A month later, I arrived in National Institute of Technology, Kurukshetra, for a four-year-long rape called engineering. My hostel was filled with all kinds, breeds and species of animals - and I'm not talking about the dogs, lizards, frogs and pigeons, who considered it home sweet home. Misery loves company, and on realising that just to shit, we'd have to travel like 20 metres from our rooms, by the end of the very first day in the hostel, all of us had gathered to pay our condolences and last respects - to each other.
That's when I got my second - and much bigger - culture shock. One NRI kid, just like me, suggested that we wallow, not in self pity, but in bottles of 'daaru'. To say that I was taken aback is like saying I enjoy getting kicked in the nuts (I don't, just for the record). To be entirely honest, I was !@#$!@$ fucking shocked out of my bloody skull! It was like someone had asked me to donate my liver! .. While I was still alive! Or something much, much worse and sinister. Like.. like.. someone had asked me to share my food!! Only it wasn't food, it was my liver. And only it wasn't share, it was donate.

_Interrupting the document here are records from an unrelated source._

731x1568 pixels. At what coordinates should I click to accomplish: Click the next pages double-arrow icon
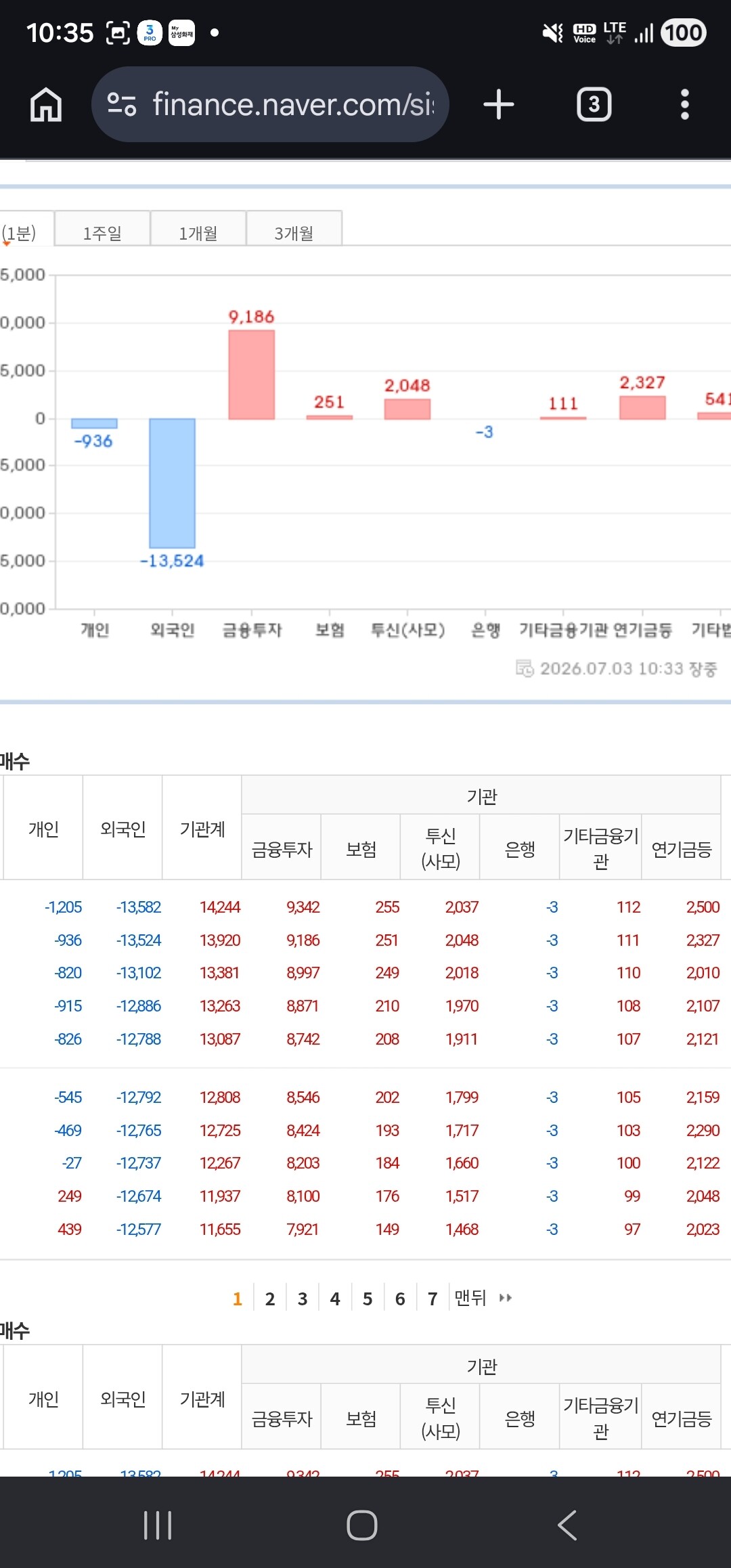tap(505, 1298)
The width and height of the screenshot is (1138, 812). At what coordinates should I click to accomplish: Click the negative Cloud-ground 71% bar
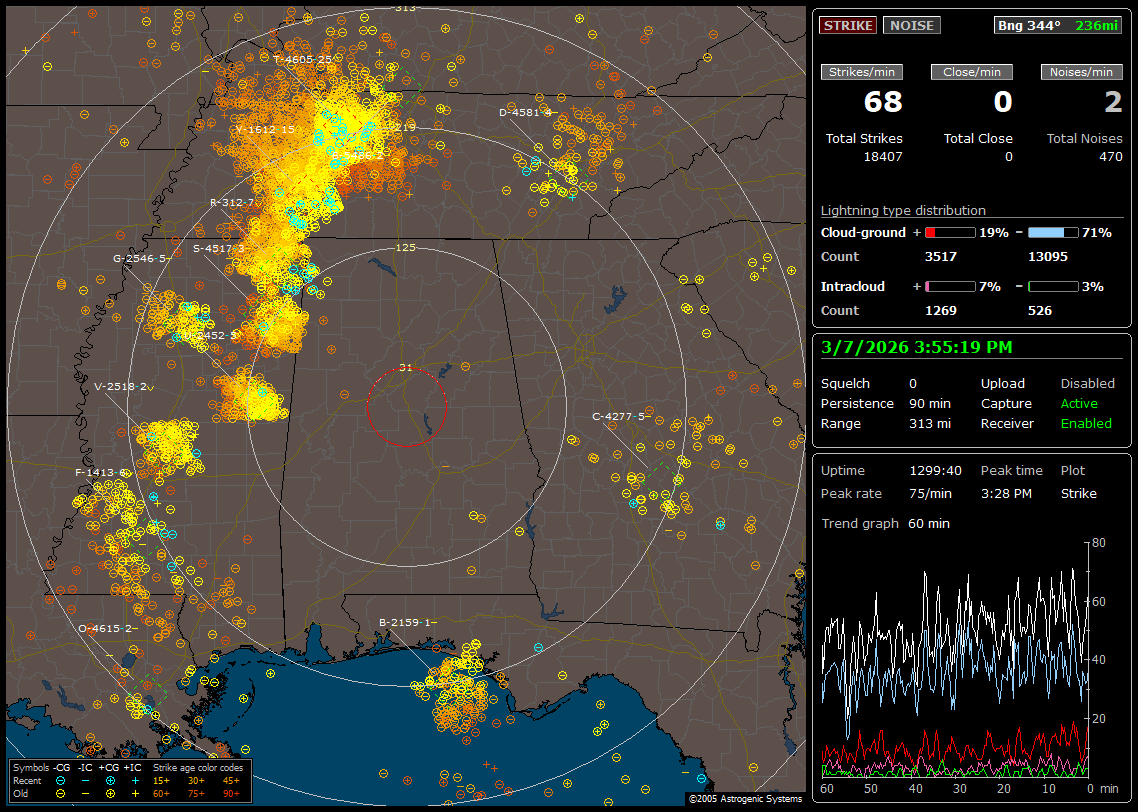[x=1053, y=233]
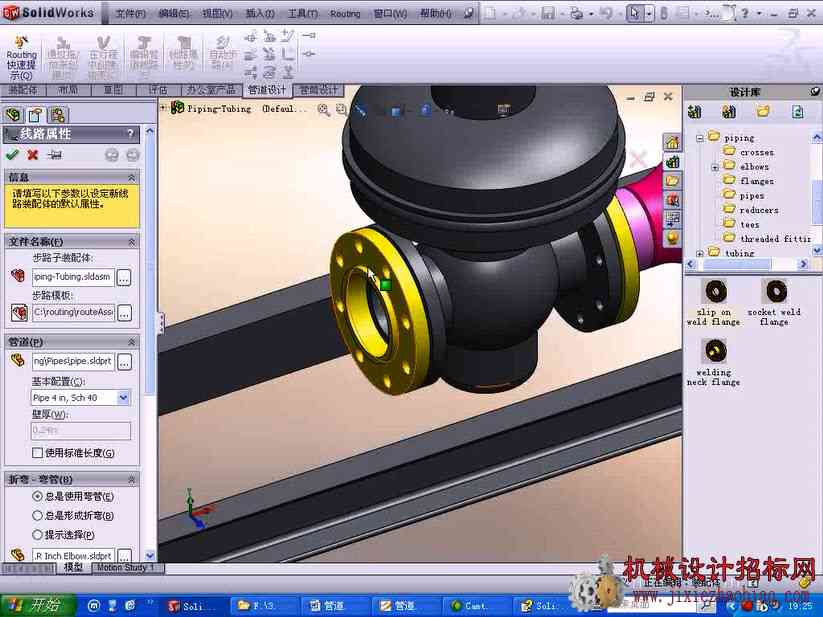
Task: Select the slip on weld flange thumbnail
Action: pyautogui.click(x=714, y=302)
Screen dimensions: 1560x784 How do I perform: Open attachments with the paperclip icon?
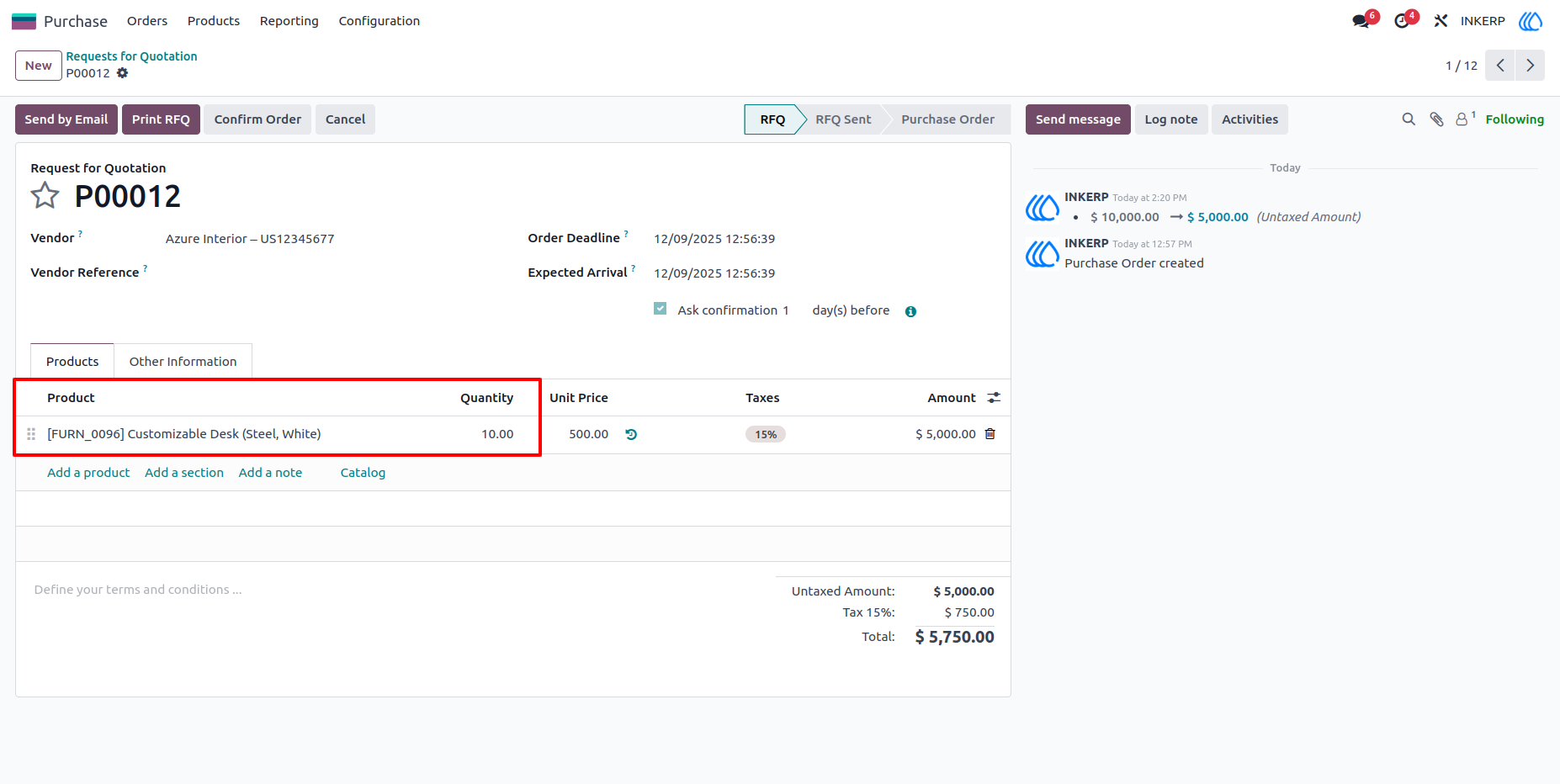(1437, 119)
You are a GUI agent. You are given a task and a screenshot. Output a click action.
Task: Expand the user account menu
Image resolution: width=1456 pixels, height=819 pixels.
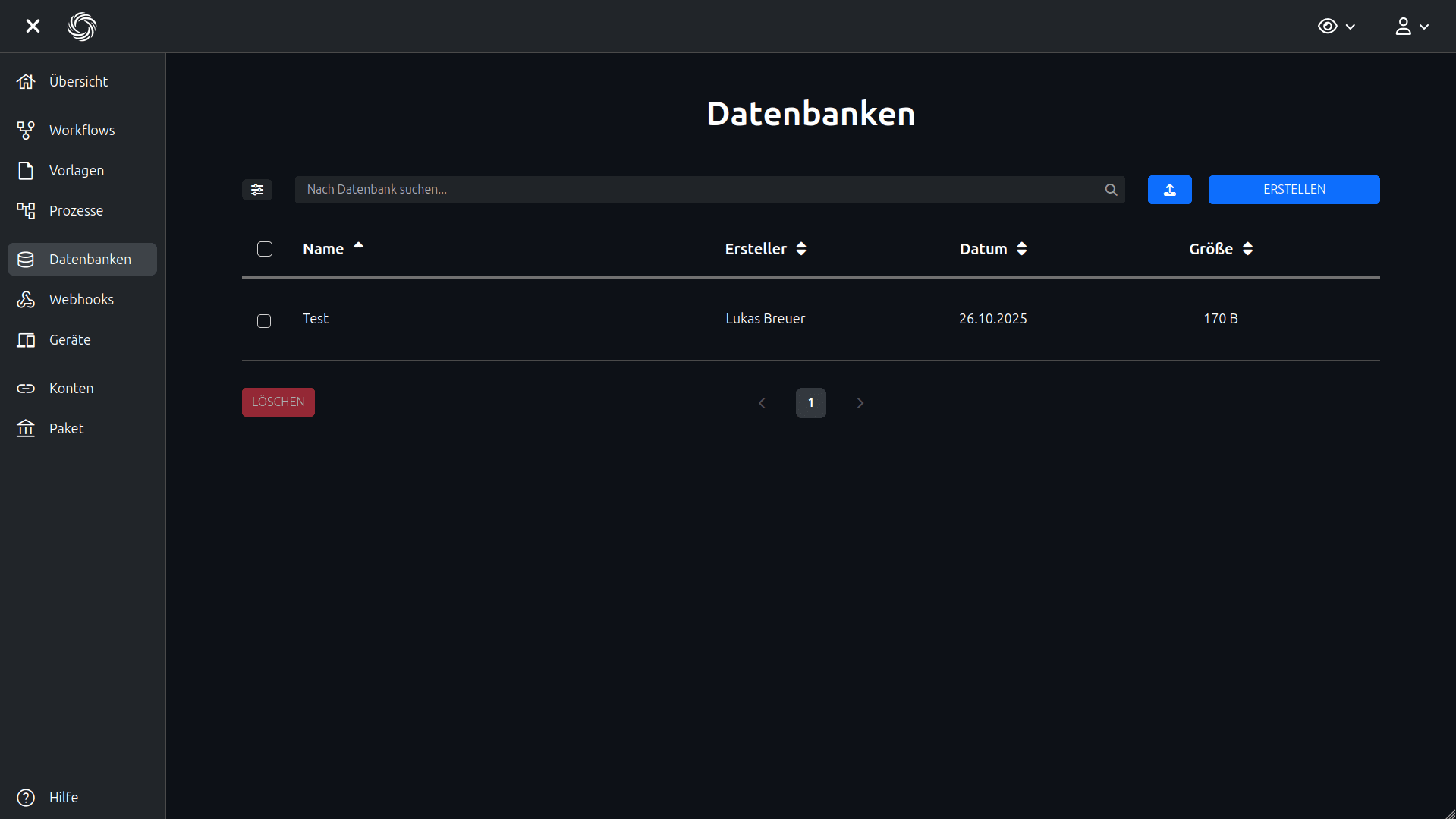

I was so scandalised, I thanked the group for the enjoyable evening I had spent with them discussing our very first respective sexual experiences (and umm.. the guy with the most exciting sex life was the one who got to shake hands with girls regularly) and went back to my room and hid under my bed. It took me some time to make peace with the fact that I had come to a place where people were much more grown up than I was (which is a polite way of saying that I thought they were cunts) and that they drank alcohol.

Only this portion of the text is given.